Wrong. As Bob tried to tell you, just because your window is topmost in
the Z order does not mean you have the focus. Clicks and keyboard
entries can still go to your browser.

However, you do not actually have to BE the topmost window to draw on
the desktop:
HDC * dc = GetDC(GetDesktopWindow());

That gives you a DC to draw on the desktop. You don’t even need a
window at all. You can compile and run this complete command-line
application to prove that:

#include <atlbase.h>
#pragma comment( lib, “gdi32.lib” )

int main()
{
HDC dc = GetDC( GetDesktopWindow() );
SetDCBrushColor( dc, RGB(255,0,0) );
SelectObject( dc, GetStockObject(DC_BRUSH) );
Rectangle( dc, 200, 200, 400, 400 );
}

> But doesn’t embedded video cards like Intel graphics share their memory with the CPU ?

Possibly, but but there’s no way to find that memory in kernel mode, and
even if you found it, the memory doesn’t belong to you. It belongs to
another driver. It might be in a format you don’t know, especially if
the foreground app has taken control.

> But, if I could write to the GPU then I could keep surfing but there is always be something ( lets say black line ) that I see on the screen but the line don’t hurt my surfing experience - except for the fact that there is black line in the screen.
> About your “solution” can you instruct me what I need to do in order to accomplish what I just described to you?

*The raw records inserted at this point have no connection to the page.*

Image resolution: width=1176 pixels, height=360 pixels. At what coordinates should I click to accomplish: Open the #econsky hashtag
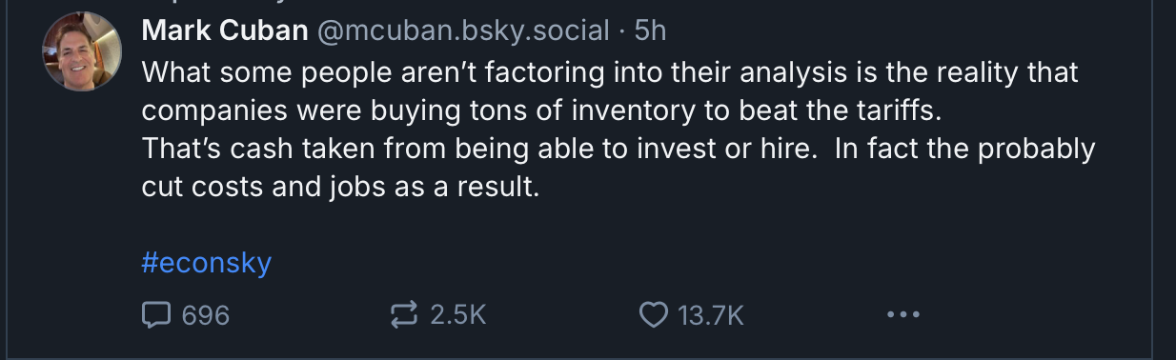coord(207,263)
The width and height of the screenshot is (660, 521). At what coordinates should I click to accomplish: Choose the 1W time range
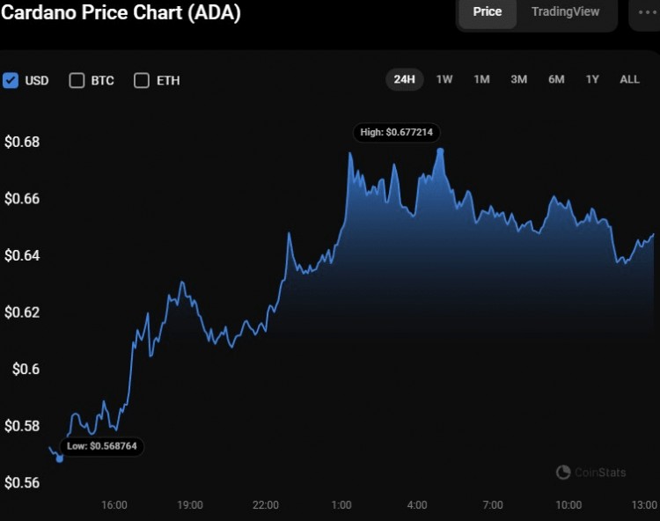point(444,79)
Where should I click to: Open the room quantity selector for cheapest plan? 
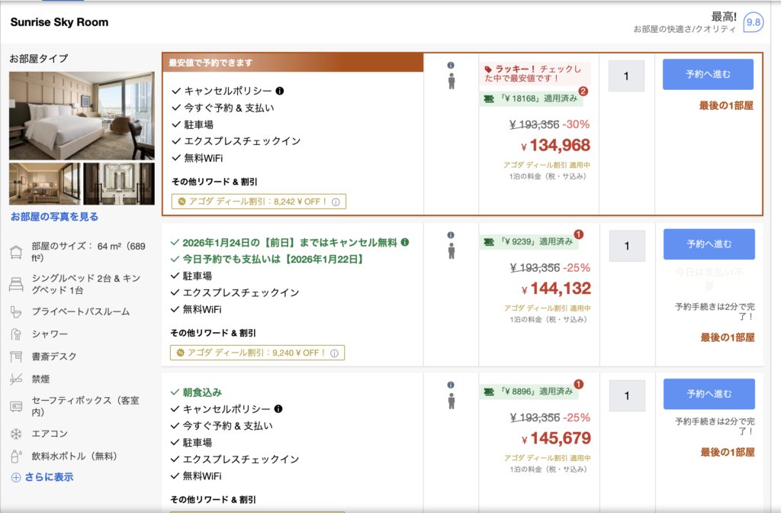(626, 76)
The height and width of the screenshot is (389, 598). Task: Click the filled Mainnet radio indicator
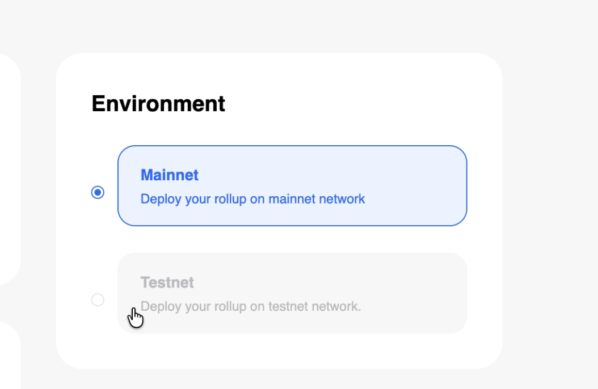point(98,192)
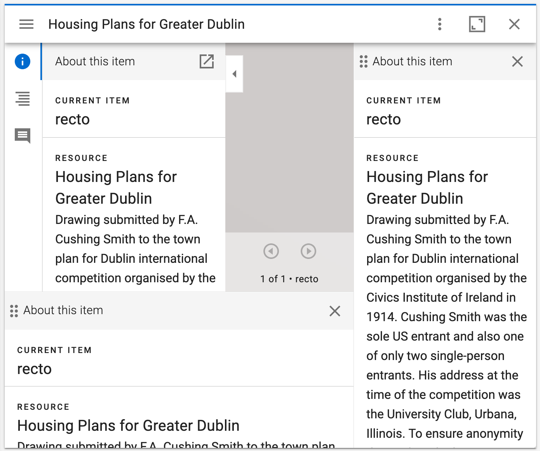Select the recto label under CURRENT ITEM
Image resolution: width=540 pixels, height=451 pixels.
point(72,119)
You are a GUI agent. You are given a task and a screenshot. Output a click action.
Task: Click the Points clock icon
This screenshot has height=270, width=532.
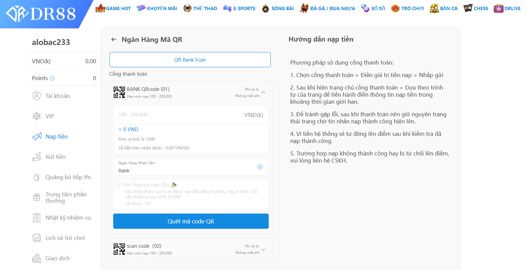click(52, 78)
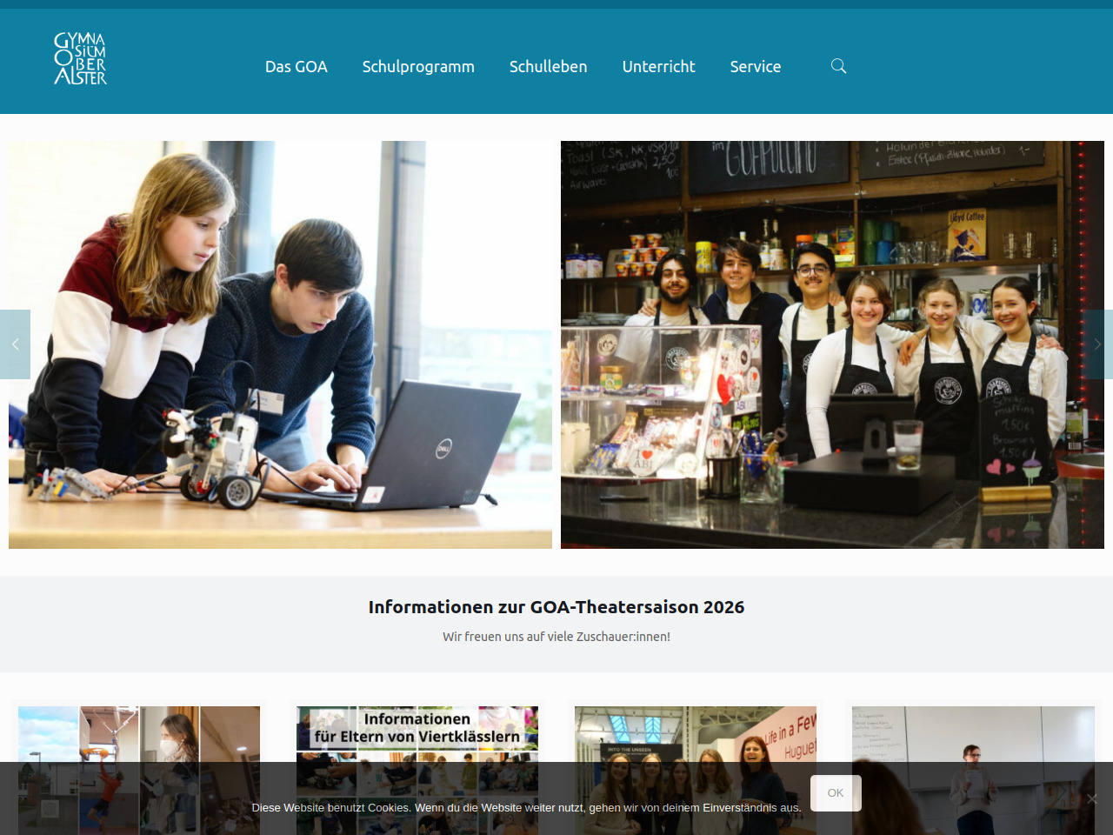Viewport: 1113px width, 835px height.
Task: Open the Das GOA menu
Action: [296, 67]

We are all absolutely clear on what you want to do. We’ve all told you
the facts – in modern Windows, it can’t be done in kernel mode. When
you don’t LIKE an answer. you don’t get a different answer by asking the
question again.


Tim Roberts, xxxxx@probo.com
Providenza & Boekelheide, Inc.</atlbase.h>

Well, you decided to delve into beginner level Windows application programming here. Subsequently the following questions arise immediately:
How would this approach synchronize with Desktop being redrawn by Windows?
Was this a good advice to solve the OP’s problem?

Marcel R?dinger
datronicsoft

On Wed, May 10, 2017 at 2:06 PM, wrote:
> Well, you decided to delve into beginner level Windows application programming here. Subsequently the following questions arise immediately:
> How would this approach synchronize with Desktop being redrawn by Windows?
> Was this a good advice to solve the OP’s problem?
>

This devolved into normal application programming because the list
either refused to or was unable to answer his original question. The
question he originally asked has an answer even if it is a bad idea. I
can think of a few valid reasons to want to control video memory
directly, or even a whole monitor, even if it’s just for the novelty
of it.

To the OP: If you actually want to pursue this you will probably need
to switch to Linux. Nobody here has any idea how to do what you asked
about. They gave you some guesses which are mostly right but there may
in fact be a way to do it by interfacing with the Windows display
driver that is above the drivers that talk to graphics cards. If you
start reading about the (modern!) Linux graphics system you will see
what I’m talking about.

Windows kernel architecture seems to mirror Linux kernel architecture
in more than a few places, which kind of implies something similar has
to exist. But discounting that it’s unlikely they don’t have some kind
of wrapper layer.

Also to the OP: If you want to interface with the graphics card, as a
graphics device, and display things to the screen, under Windows, you
should probably look at
https://www.khronos.org/opengl/wiki/Creating_an_OpenGL_Context_(WGL).
It would also be possible to use a cross platform library like SDL2 or
GLFW.

Okay, I really do apologize for the triple post, but I just remembered
some relevant information w.r.t. the original topic:

It’s possible to allocate framebuffers from an OpenGL device. These
framebuffers have no associated display. However, there is one
framebuffer, normally claimed by the OS, that is tied to the display
output. If you can claim this framebuffer and set it up then you
control the video output for the computer at the lowest level
possible.

In this case the “driver above the graphics card drivers” is kind of OpenGL.